**TASK STATEMENT**
Write out the entire listing below exactly as it appears, minus any pictures.
Start of RECORDS PROVIDED
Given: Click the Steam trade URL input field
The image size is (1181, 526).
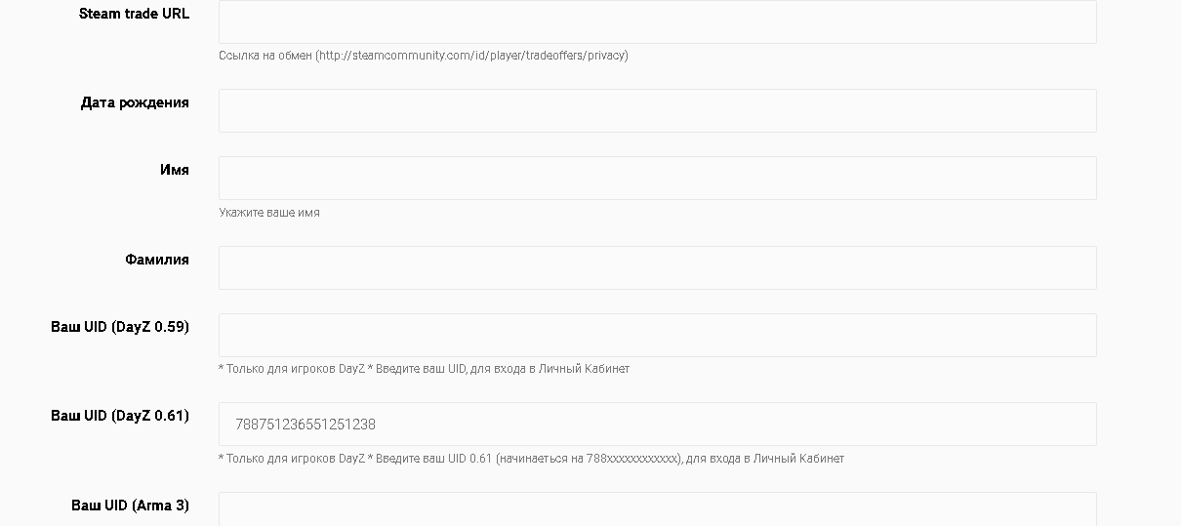Looking at the screenshot, I should (x=658, y=21).
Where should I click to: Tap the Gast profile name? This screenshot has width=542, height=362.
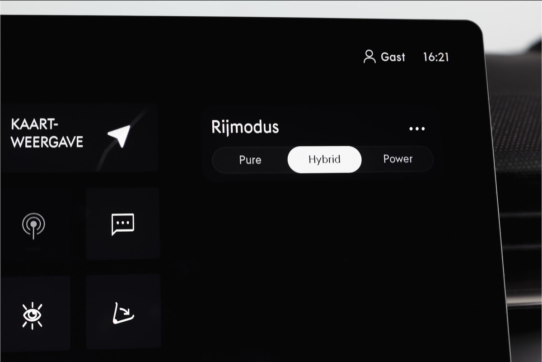(393, 57)
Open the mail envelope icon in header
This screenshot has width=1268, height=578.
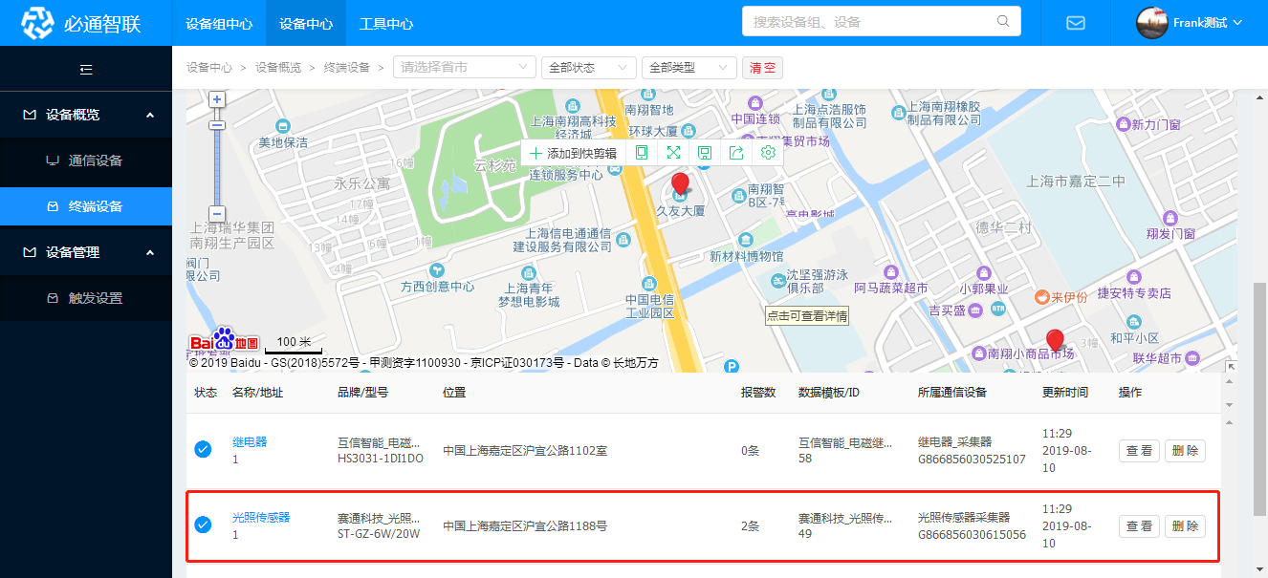pyautogui.click(x=1076, y=23)
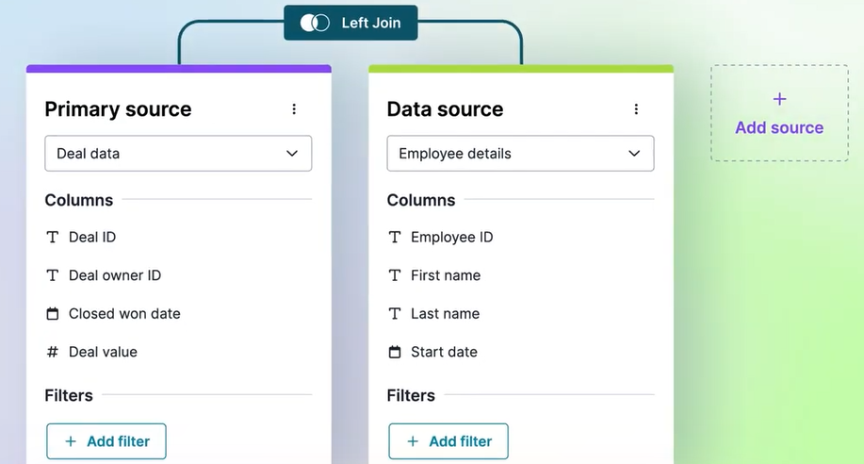Viewport: 864px width, 464px height.
Task: Select the Deal value column
Action: (x=103, y=352)
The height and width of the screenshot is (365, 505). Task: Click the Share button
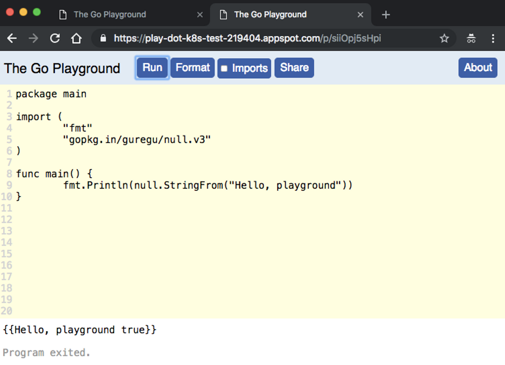click(x=294, y=68)
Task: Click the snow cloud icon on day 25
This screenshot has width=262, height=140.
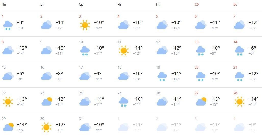Action: [x=123, y=102]
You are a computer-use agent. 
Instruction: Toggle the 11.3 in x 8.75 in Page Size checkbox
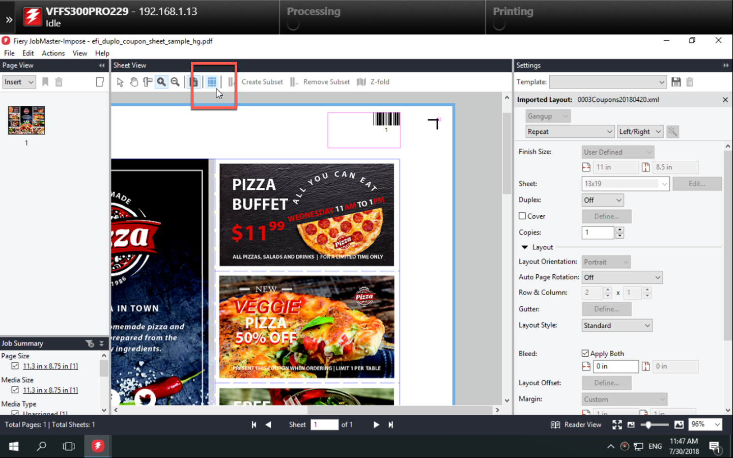point(15,366)
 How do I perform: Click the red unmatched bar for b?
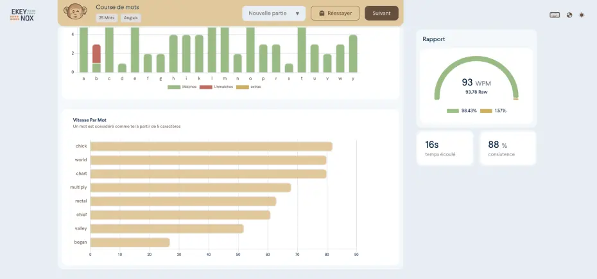tap(96, 53)
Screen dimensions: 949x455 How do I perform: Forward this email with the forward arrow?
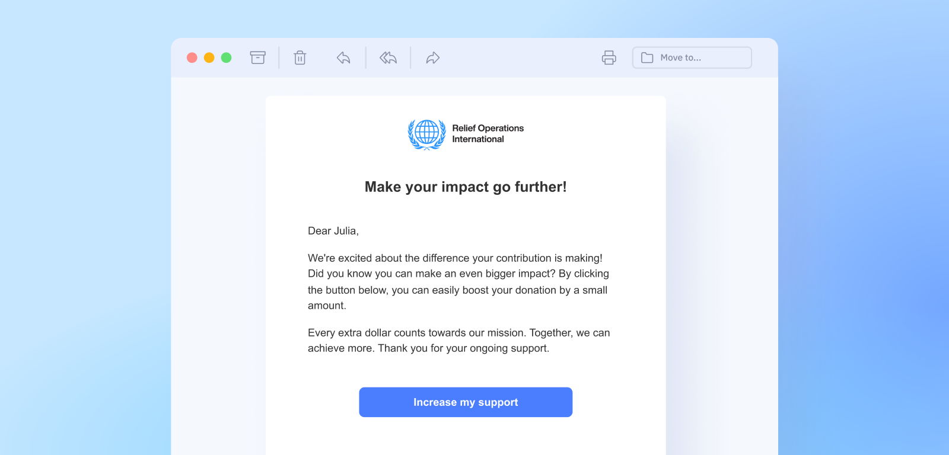click(433, 57)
End of RECORDS PROVIDED
**WRITTEN SOLUTION**
Given: Click the Steam trade URL input field
The image size is (1181, 526).
Looking at the screenshot, I should (x=658, y=21).
Where should I click to: Tap the Gast profile name? This screenshot has width=542, height=362.
(393, 57)
Open the mail envelope icon in header
This screenshot has width=1268, height=578.
pyautogui.click(x=1076, y=23)
Viewport: 864px width, 464px height.
Task: Select the Deal value column
Action: (x=103, y=352)
The height and width of the screenshot is (365, 505). Task: Click the Share button
click(x=294, y=68)
Task: Click the snow cloud icon on day 25
This screenshot has width=262, height=140.
Action: [x=123, y=102]
You are a computer-use agent. 
Instruction: Toggle the 11.3 in x 8.75 in Page Size checkbox
point(15,366)
 How do I perform: Click the red unmatched bar for b?
tap(96, 53)
Screen dimensions: 949x455 How do I perform: Forward this email with the forward arrow?
click(433, 57)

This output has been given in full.